Using a compound called clioquinol, researchers could restore the activity of lysosomes — the core centers of waste degradation — that was blocked by mutated LRRK2. This finding highlights the potential for lysosome-targeting therapies as a strategy for treating people with Parkinson’s and other neurodegenerative disorders.

The study, “LRRK2 interacts with the vacuolar-type H+-ATPase pump a1 subunit to regulate lysosomal function,” was published in the journal Human Molecular Genetics.

Parkinson’s is a chronic and progressive neurodegenerative disease caused by the loss of dopamine-producing neurons in the substantia nigra, a brain region involved in the control of voluntary movements. It remains unclear why this particular group of brain cells is more sensitive, but researchers believe that the cells’ death is due to the accumulation of toxic protein aggregates.
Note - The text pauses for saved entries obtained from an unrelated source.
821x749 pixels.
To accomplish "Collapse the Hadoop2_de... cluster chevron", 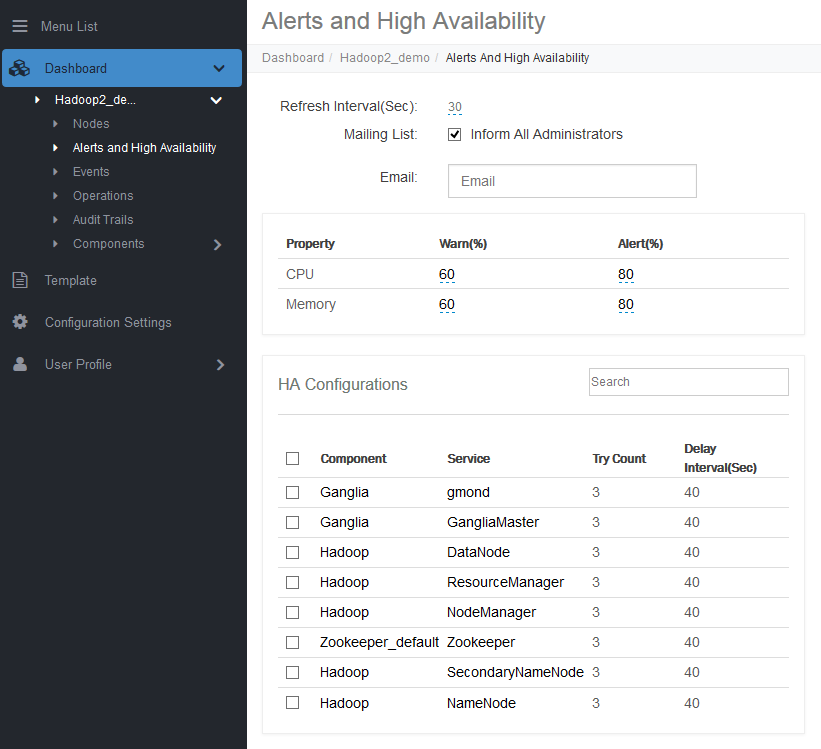I will click(x=215, y=100).
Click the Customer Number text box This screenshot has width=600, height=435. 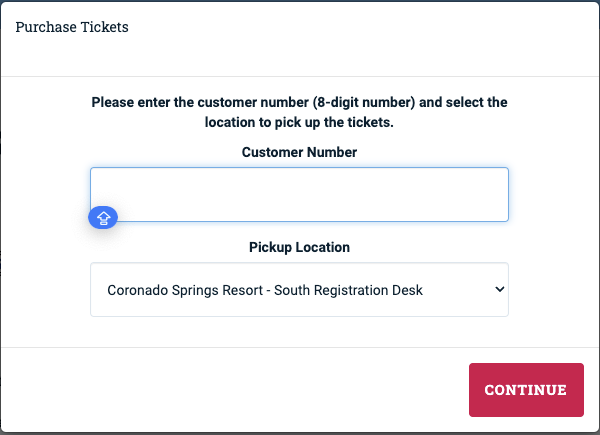pyautogui.click(x=299, y=193)
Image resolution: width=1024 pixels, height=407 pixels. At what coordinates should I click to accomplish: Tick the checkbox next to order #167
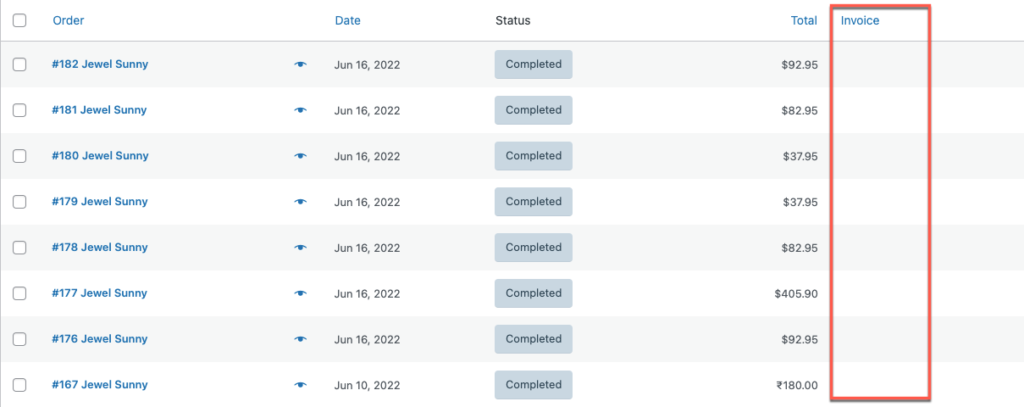pyautogui.click(x=19, y=385)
Recent findings suggest that lysosomes, special compartments within cells that digest and recycle different types of molecules, may play a role in this mechanism of protein buildup. When the lysosomes don’t function properly, waste accumulates inside cells instead of being degraded and cleared out.

Increasing evidence also suggests that both genetic and sporadic cases of Parkinson’s are linked to lysosomes malfunction.

One of the most common genetic causes associated with familial forms of Parkinson’s are mutations in the leucine-rich repeat kinase 2 gene, known as the LRRK2, which provides instructions for making a brain protein called dardarin. Although mutated LRRK2 is believed to contribute to malfunctioning lysosomes, its underlying mechanism remains unclear.

Researchers from the University of Oxford tackled this question, using a genetically modified rat model carrying a mutated version of the LRRK2 gene, called R1441C, which has been found in human patients.

They analyzed the rats’ neurons — including the dopamine-producing neurons whose loss underlies Parkinson’s — and found that the R1441C mutation prevented the binding of LRRK2 to a lysosomal protein called vATPase a1. This protein has the particular role of regulating the acidity inside lysosomes that is necessary to degrade cell waste.

To further confirm the association between mutated LRRK2 and lysosome impairment, the team treated nerve cells with clioquinol, a compound previously reported to modulate lysosomes acidity by regulating the levels of vATPase. Treatment with clioquinol reversed the effect of the LRRK2-R1441C mutation in lysosomes, and restored the activity of the cells’ waste disposal system.

“Our work identifies for the first time the very important role of LRRK2 in regulating the acidity and the normal function of the protein recycling centre, the lysosome, and identifies a new way to target this therapeutically in Parkinson’s,” Richard Wade-Martins, PhD, professor of Oxford’s department of physiology, anatomy and genetics (DPAG), and the study’s senior author, said in a press release.

“The demonstration that small molecules which directly target lysosome dysfunction, such as clioquinol, have potential therapeutic benefit for Parkinson’s disease, fits closely with the emerging consensus from genetics on this critical area of cell biology,” the researchers said.